* Brief: Please rewrite the stretch of items from the line containing "At what coordinates should I click to accomplish: Click" through the end of the items, changing "screenshot" to "image" and keeping everything else the same. Leave the pictures out of your answer.

* Entries provided:
▶

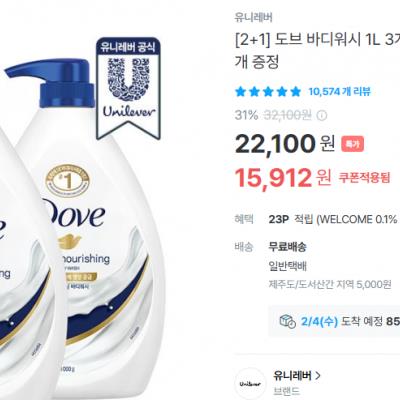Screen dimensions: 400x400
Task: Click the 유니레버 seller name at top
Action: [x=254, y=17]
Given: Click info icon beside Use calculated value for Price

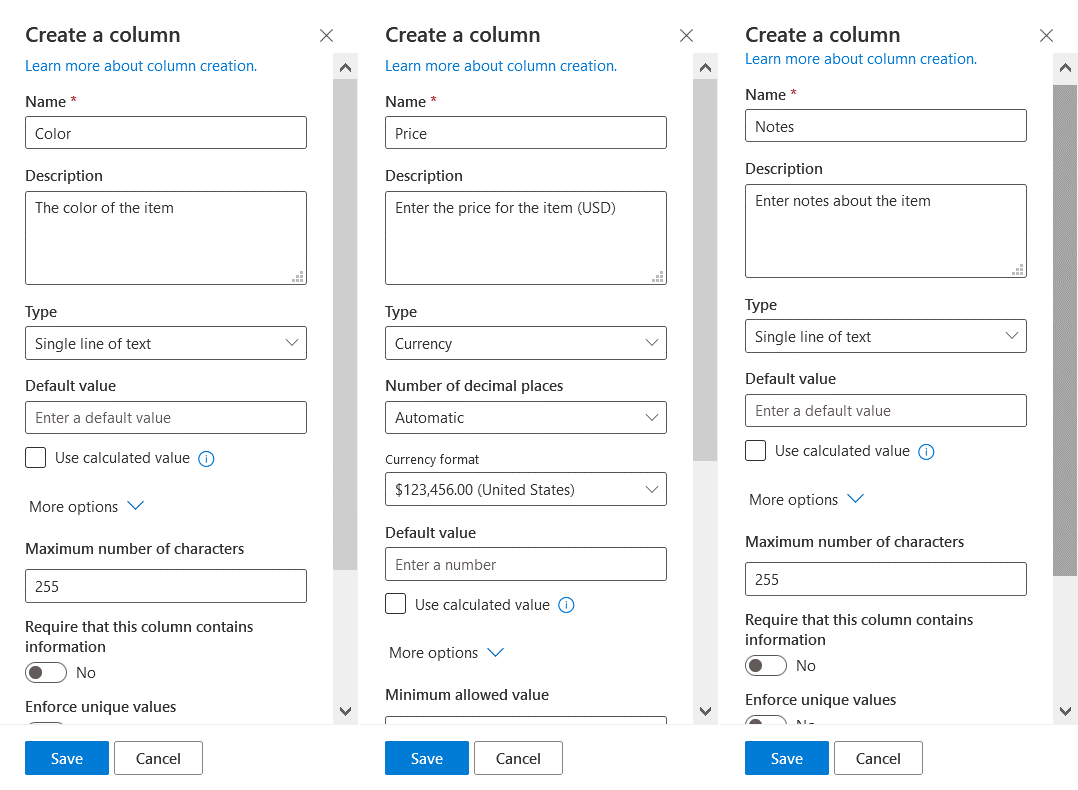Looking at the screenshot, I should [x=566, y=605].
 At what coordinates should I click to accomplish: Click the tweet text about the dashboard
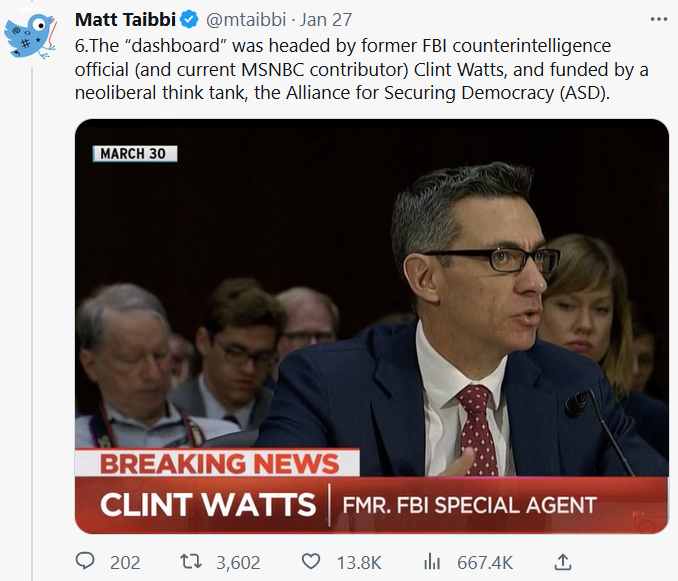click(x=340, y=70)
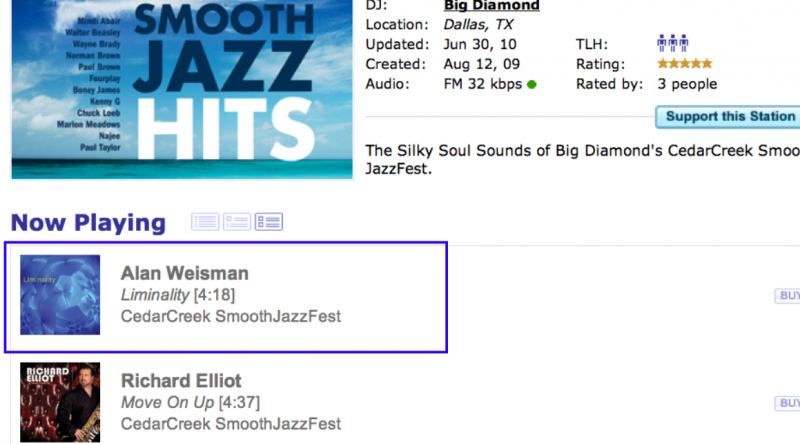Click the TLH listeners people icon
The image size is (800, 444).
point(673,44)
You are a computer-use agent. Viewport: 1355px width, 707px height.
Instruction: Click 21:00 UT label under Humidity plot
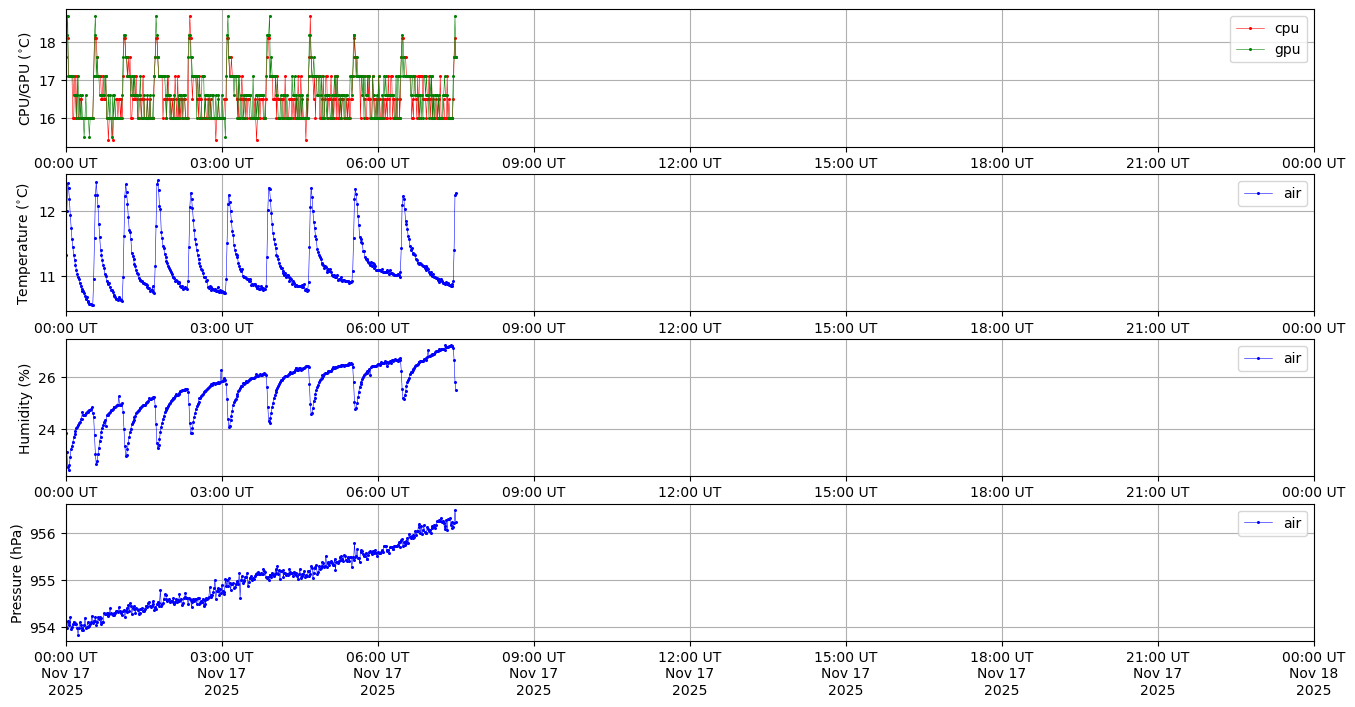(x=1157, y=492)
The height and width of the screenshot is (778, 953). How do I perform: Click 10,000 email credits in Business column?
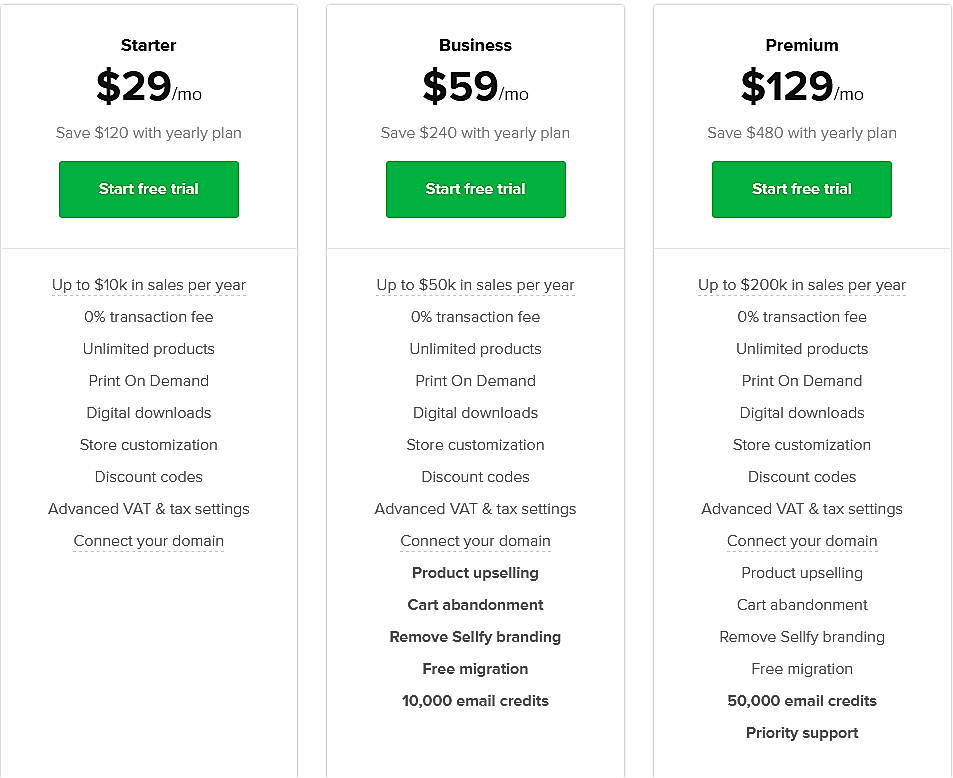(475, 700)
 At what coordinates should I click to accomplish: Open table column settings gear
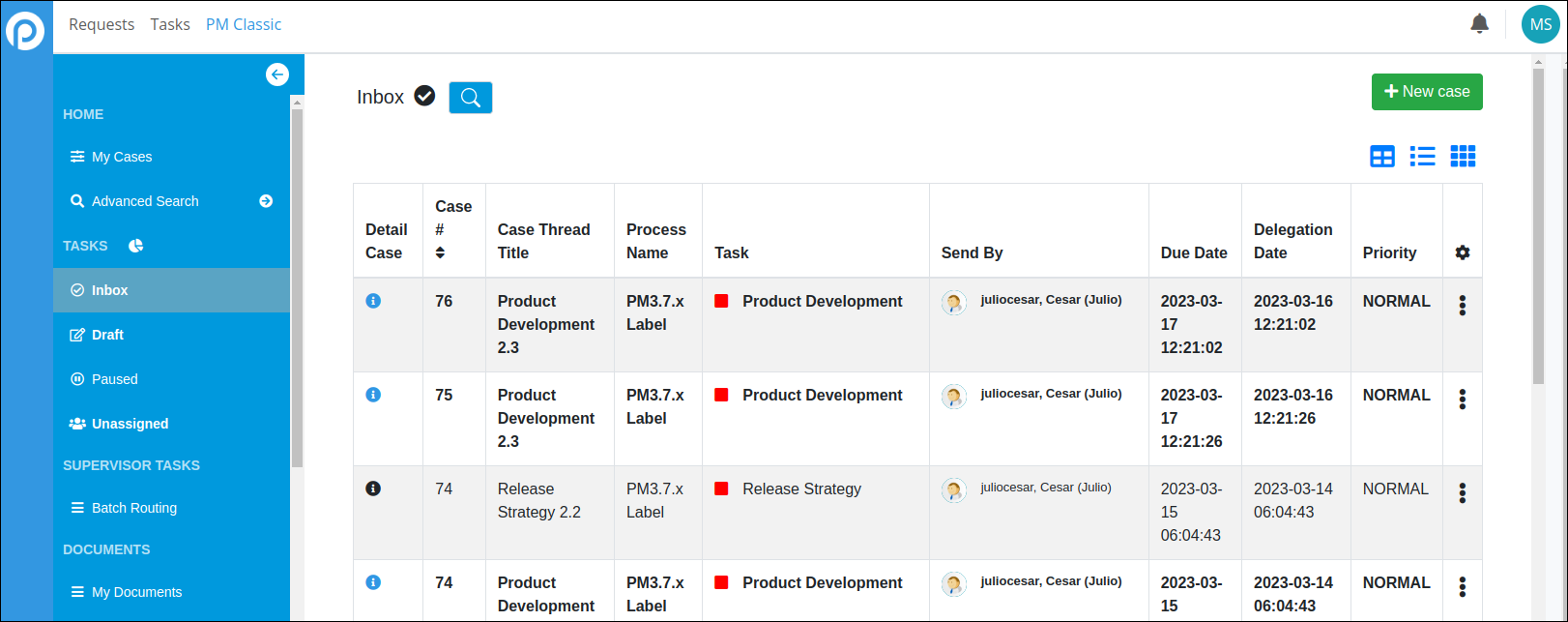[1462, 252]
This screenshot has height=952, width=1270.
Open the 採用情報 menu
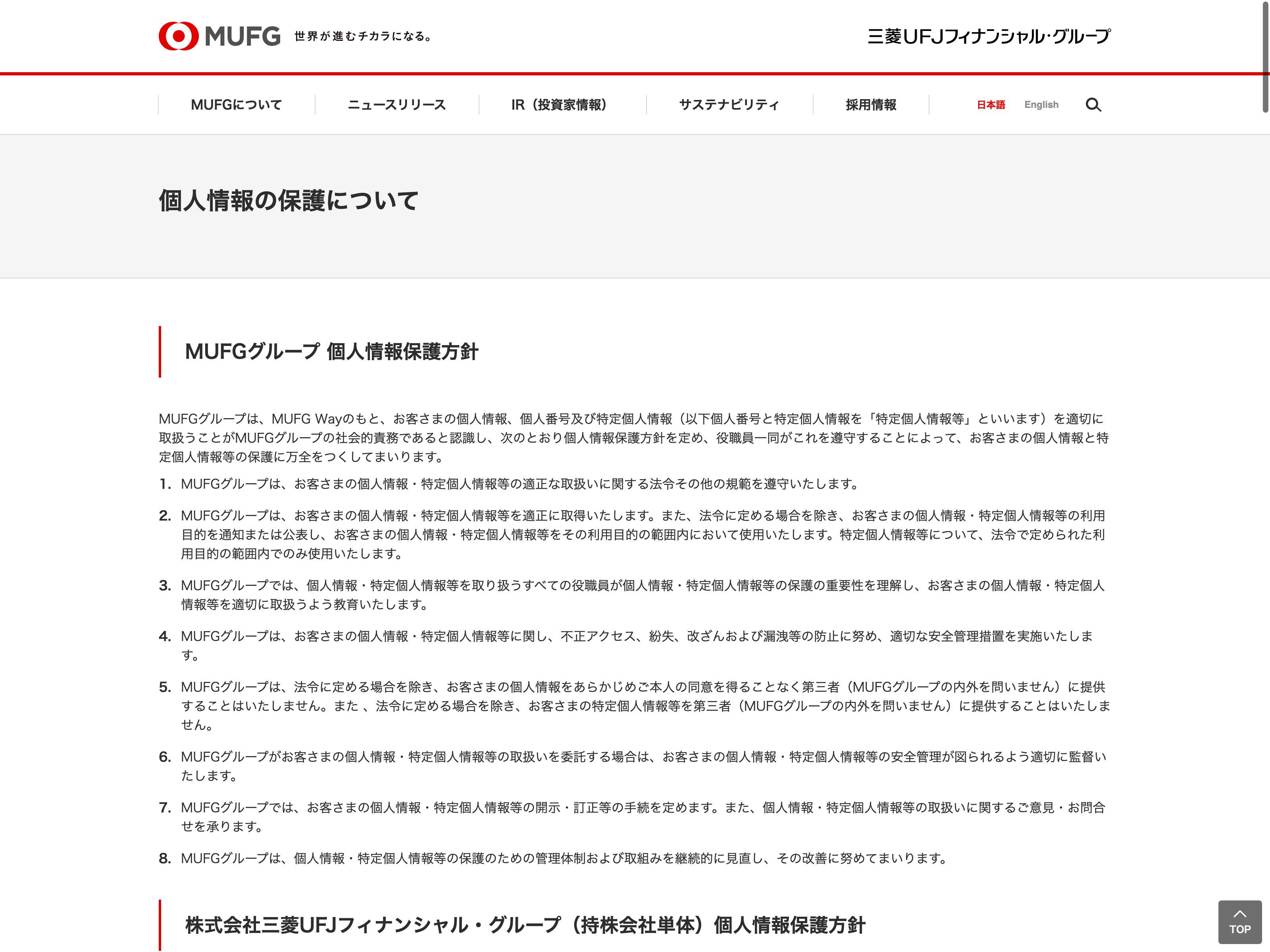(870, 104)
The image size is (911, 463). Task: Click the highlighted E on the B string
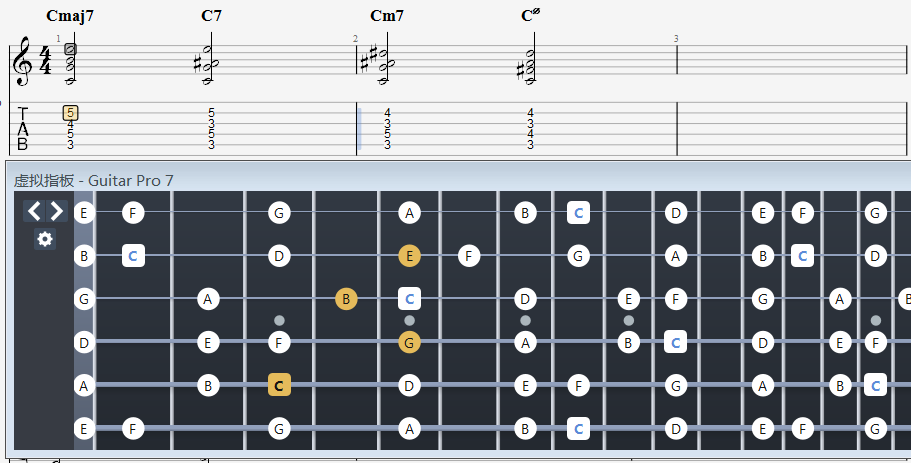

◀

* Solution:
 At what coordinates should I click to accomplish: Click the tweet text about the dashboard
click(x=340, y=70)
Click the TLH listeners people icon
The image size is (800, 444).
point(673,44)
You are a computer-use agent. Viewport: 1355px width, 707px height.
Instruction: Click 21:00 UT label under Humidity plot
(x=1157, y=492)
The height and width of the image is (778, 953). How do I perform: Click 10,000 email credits in Business column?
(475, 700)
 At what coordinates should I click to accomplish: Open table column settings gear
[1462, 252]
This image has height=952, width=1270.
Open the 採用情報 menu
(870, 104)
The image size is (911, 463). Task: Click the highlighted E on the B string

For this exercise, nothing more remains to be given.